En pratique, le contrat international devra mentionner tous les éléments d’un contrat classique. À savoir les parties contractantes (précisément identifiées) et toutes les clauses déterminantes de l’accord, en détail. Les formulations doivent être claires et sans équivoque. Pour cela, on conseille d’inclure un maximum d’incoterms, des termes prédéfinis pour les accords internationaux).
En complément, le caractère international du contrat nécessitera la précision de la devise utilisée et du droit applicable en cas de conflit. Sachez que les lois commerciales canadiennes sont souvent différentes de celles d’autres marchés étrangers.
Une fois les diverses clauses du contrat définies et approuvées par les parties, il pourra être nécessaire de le traduire. Dans le cas d’une relation internationale, il conviendra de choisir une langue pour le contrat (l’anglais sera sûrement privilégié). Il faudra alors faire appel à un cabinet de traduction à Montréal, capable de délivrer des traductions certifiées.
La compétence des tribunaux québécois
Ensuite, notez qu’en cas de préjudice à l’international, les tribunaux québécois ne seront pas toujours compétents. Cela dépendra de la situation, du type et du contexte du litige, et des critères spécifiés dans le Code civil du Québec.

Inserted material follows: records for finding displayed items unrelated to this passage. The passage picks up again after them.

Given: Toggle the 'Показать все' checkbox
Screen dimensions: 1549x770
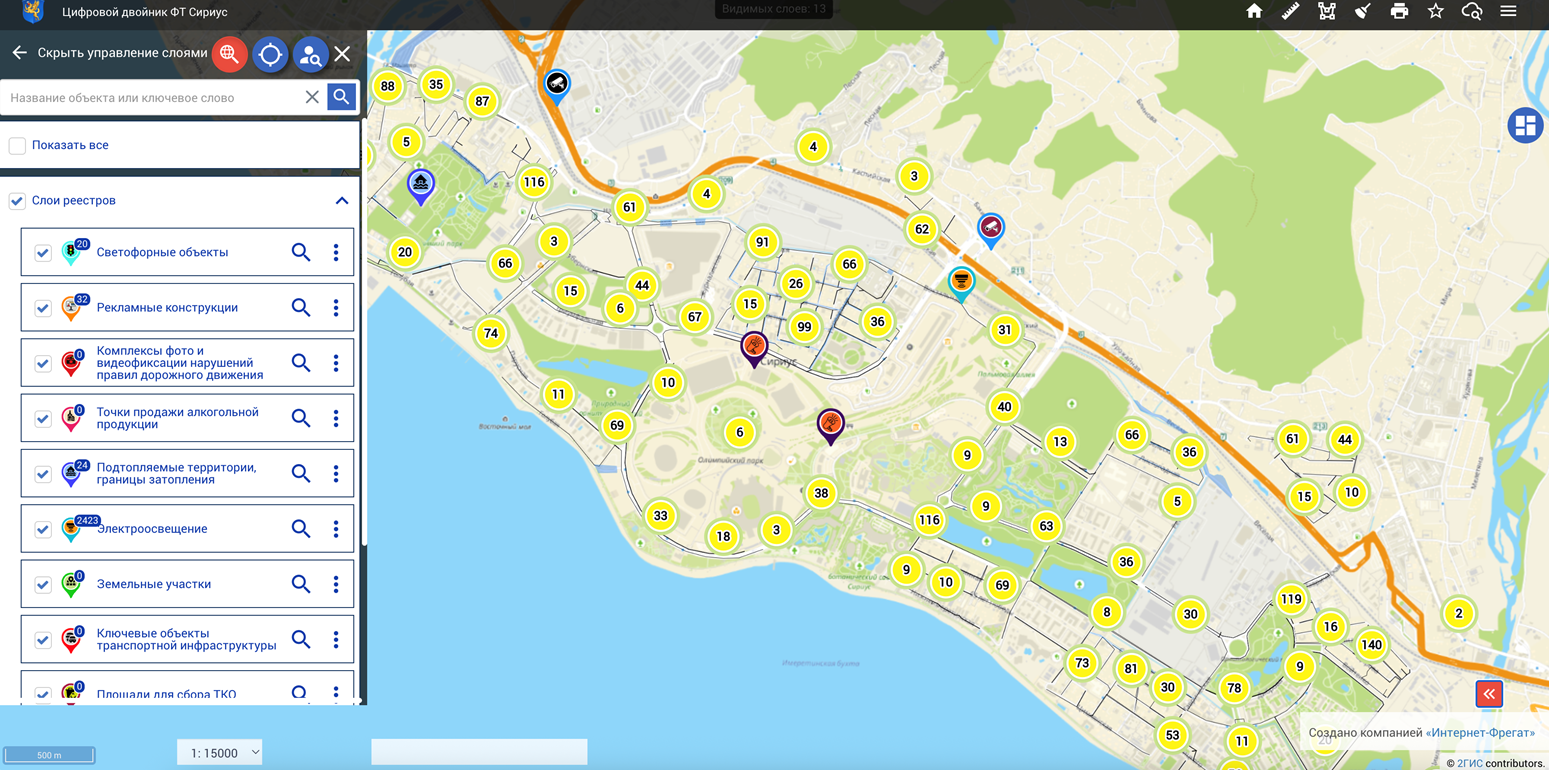Looking at the screenshot, I should (17, 145).
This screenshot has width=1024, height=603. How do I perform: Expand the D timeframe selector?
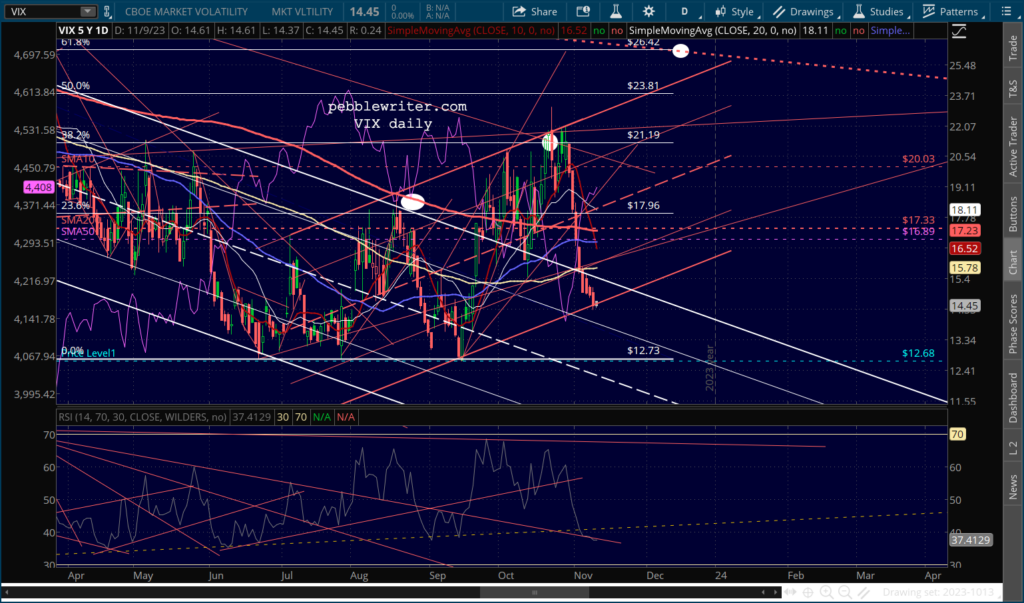click(x=688, y=11)
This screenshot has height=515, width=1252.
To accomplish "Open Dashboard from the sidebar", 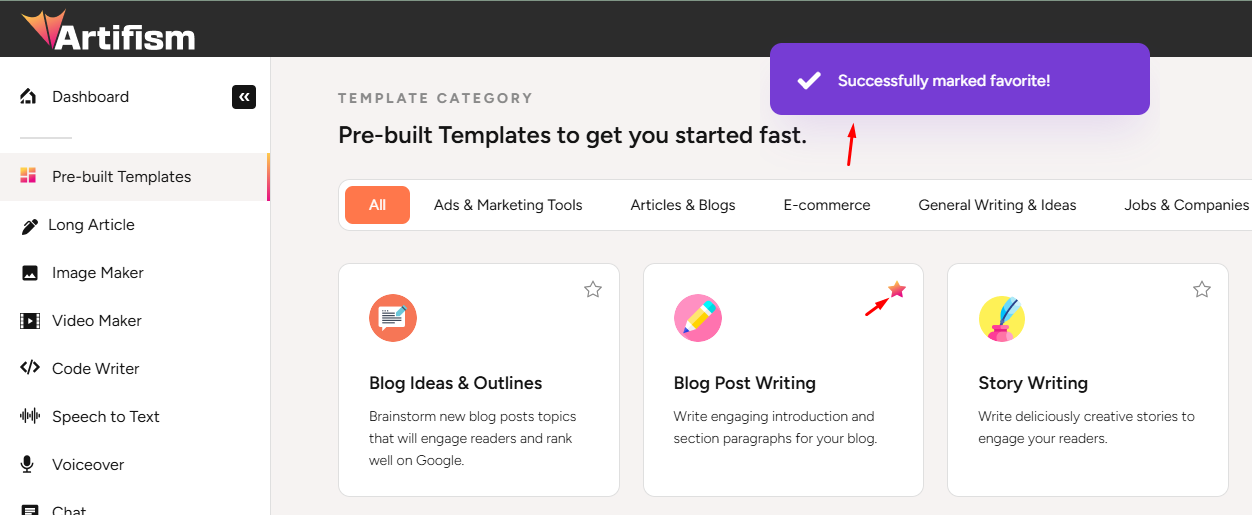I will 90,97.
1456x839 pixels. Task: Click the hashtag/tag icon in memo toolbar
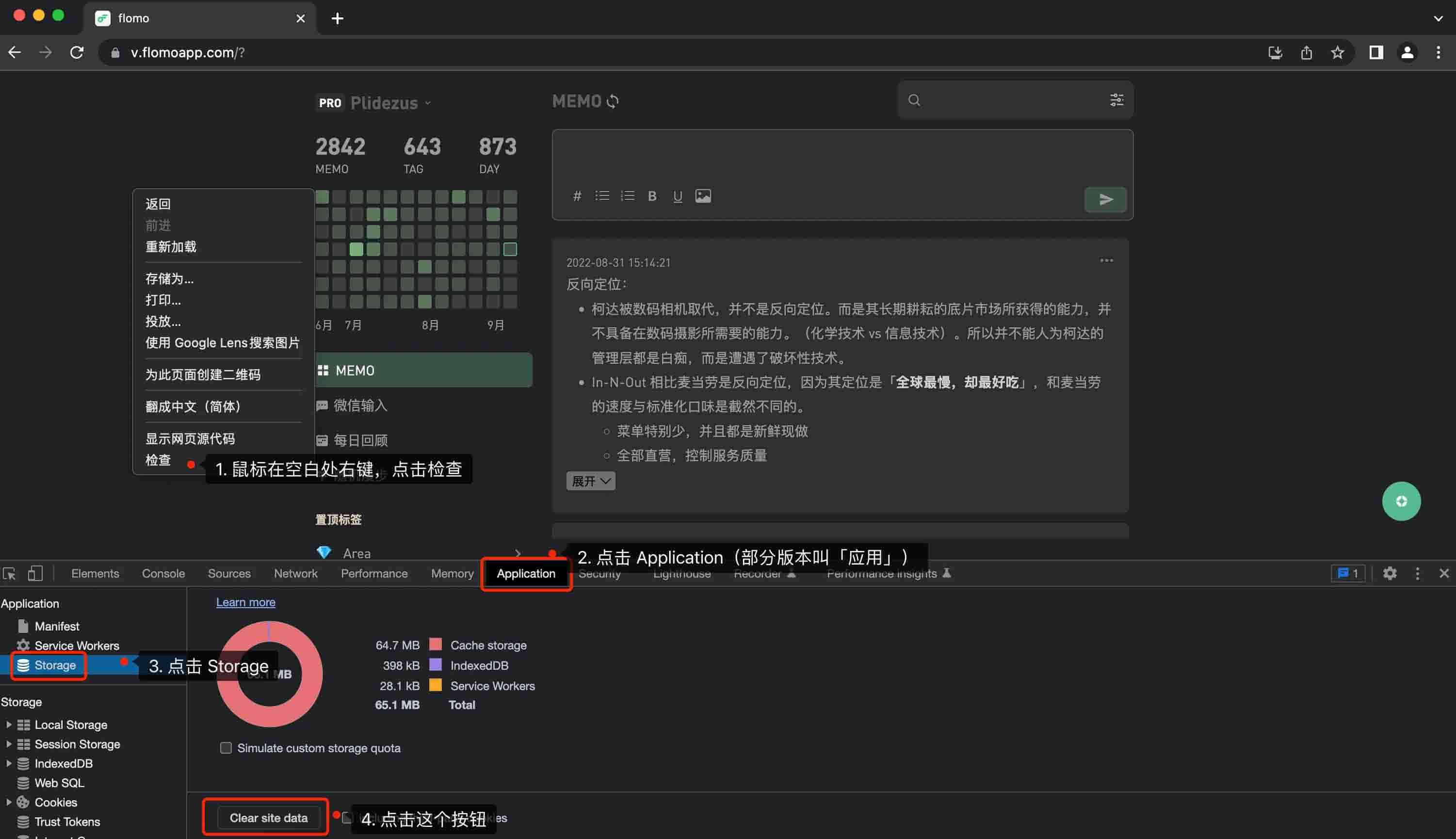[577, 195]
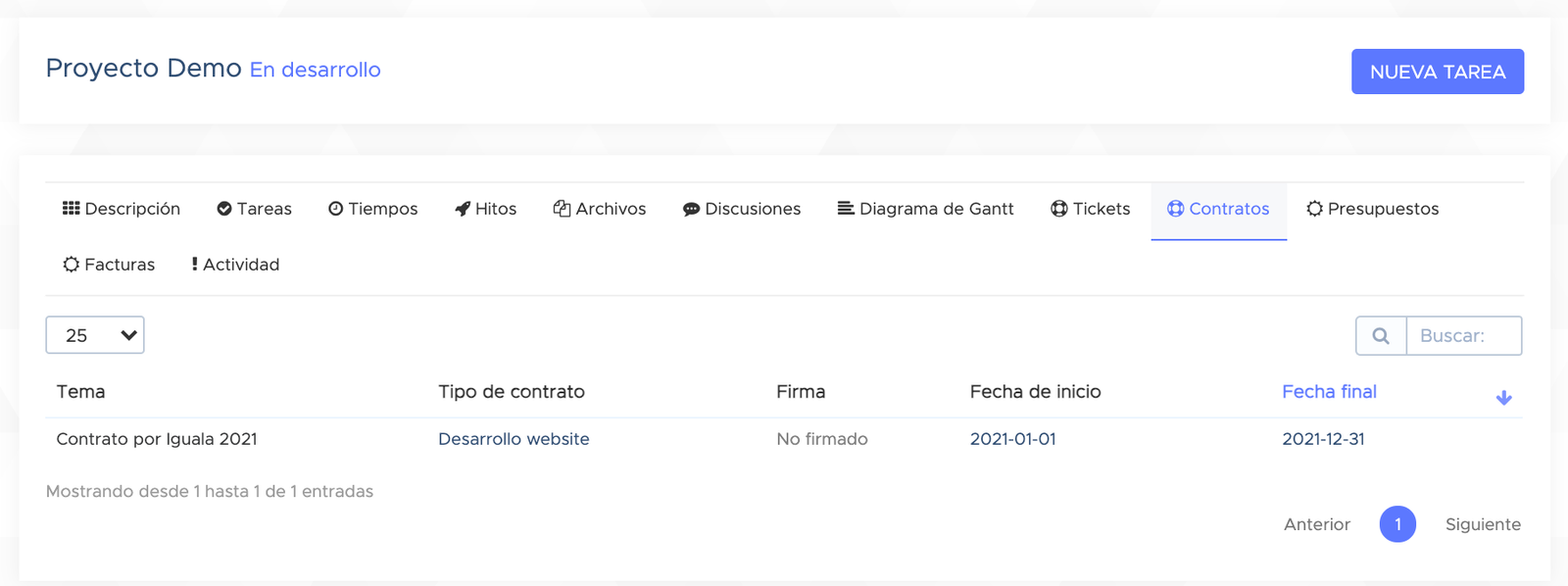Select the Contratos tab
Image resolution: width=1568 pixels, height=586 pixels.
click(x=1218, y=209)
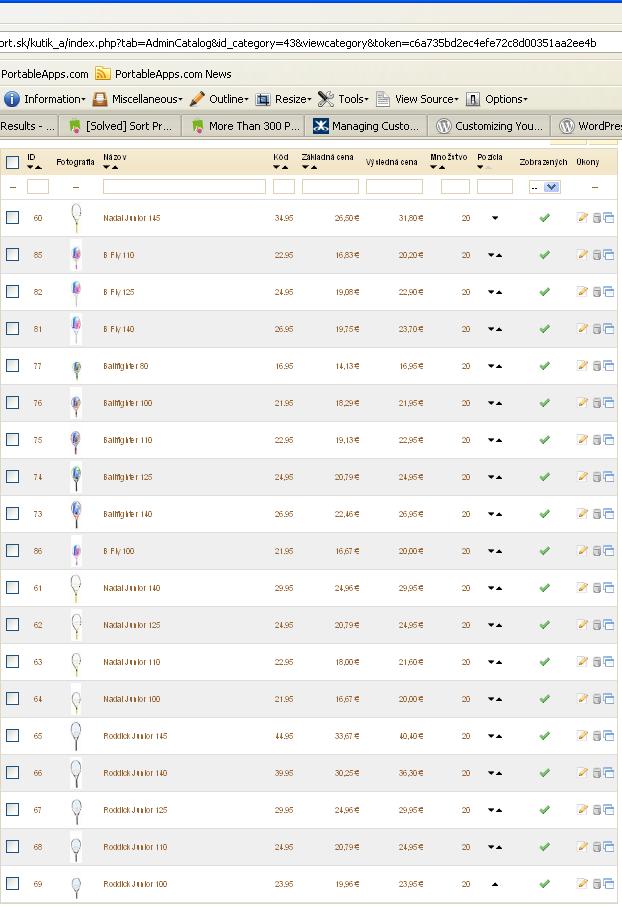
Task: Move B Fly 125 position down
Action: (x=490, y=292)
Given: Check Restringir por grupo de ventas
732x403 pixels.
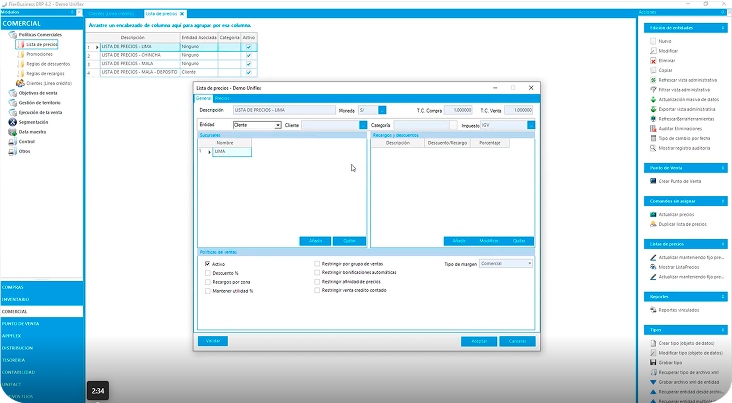Looking at the screenshot, I should [x=317, y=264].
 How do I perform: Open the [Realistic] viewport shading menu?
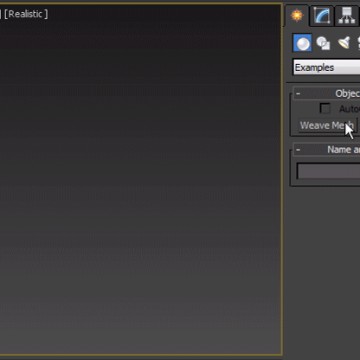(x=26, y=14)
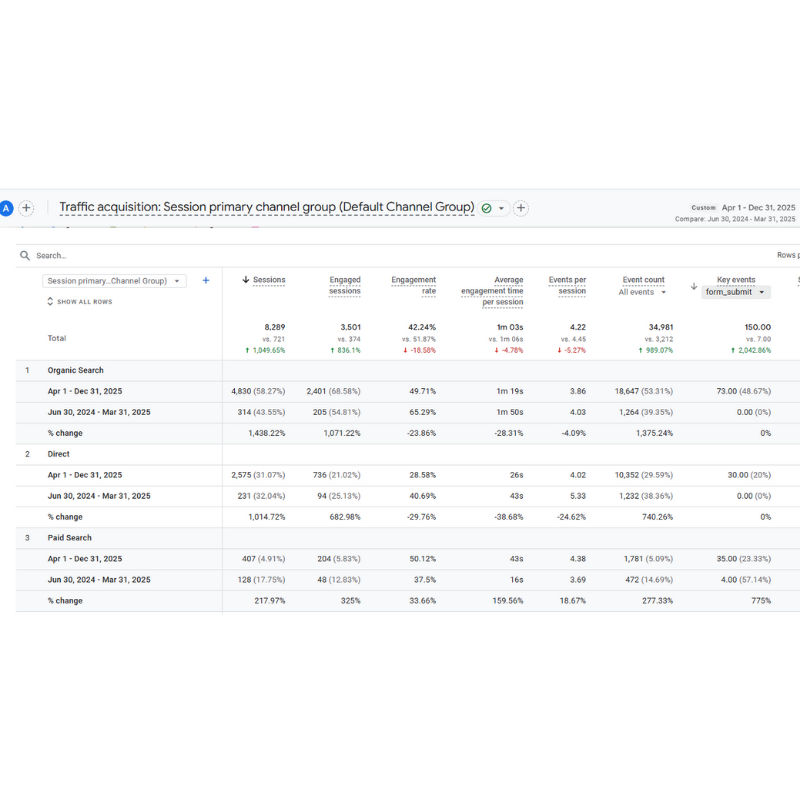The width and height of the screenshot is (800, 800).
Task: Click the blue 'A' segment badge
Action: point(6,208)
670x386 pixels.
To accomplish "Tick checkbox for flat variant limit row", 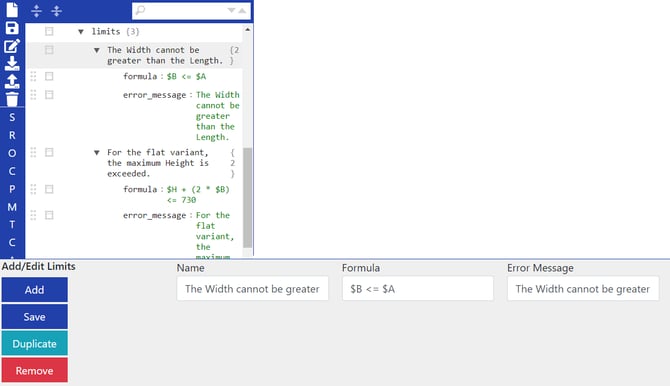I will pos(49,152).
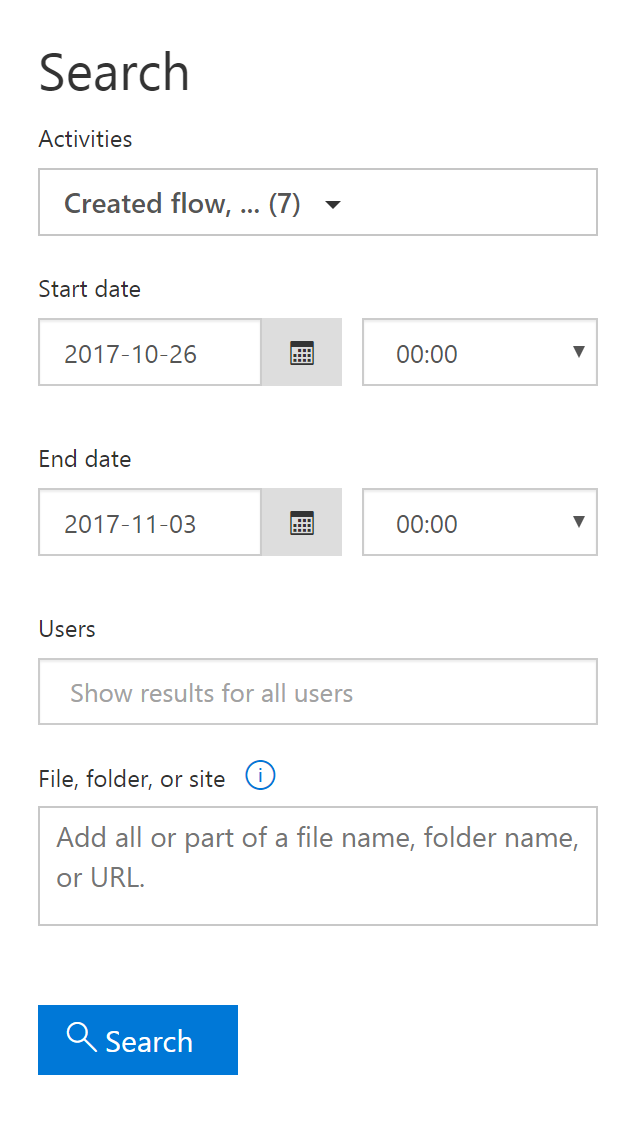Click the file, folder, or URL text area
The width and height of the screenshot is (638, 1140).
317,860
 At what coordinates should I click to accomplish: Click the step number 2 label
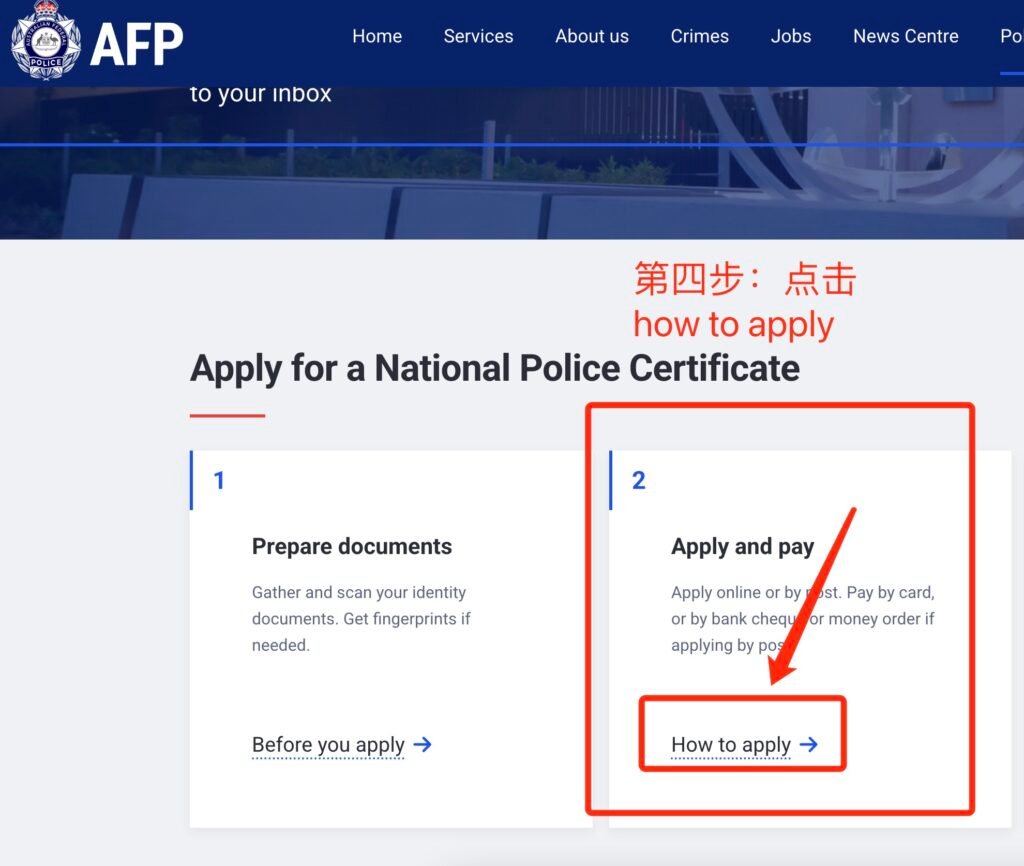pos(639,480)
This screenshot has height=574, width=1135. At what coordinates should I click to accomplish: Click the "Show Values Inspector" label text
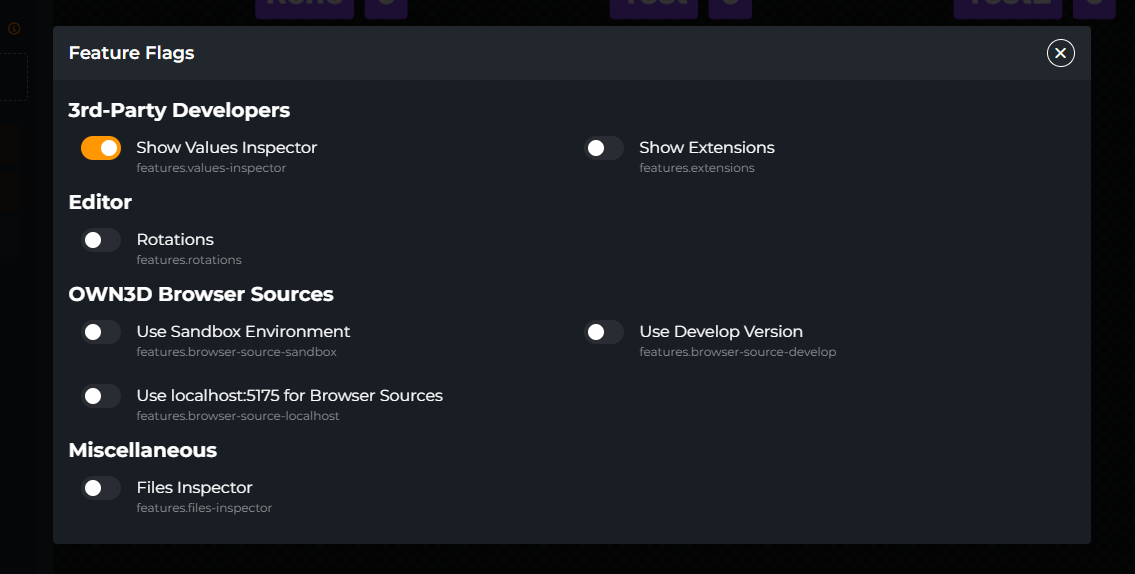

En effet, même si vous êtes la partie demanderesse – ce qui est généralement le cas si vous avez subi un préjudice – la juridiction ne relèvera pas forcément d’un tribunal québécois. Alors, renseignez-vous bien en fonction de votre situation. Sachez également qu’il est possible de demander à la partie adverse de consentir à accorder la juridiction au tribunal québécois.
Conclusion
Pour faciliter la résolution de conflit et la réparation d’un préjudice à l’étranger, le mieux reste de vous protéger avec un contrat solide.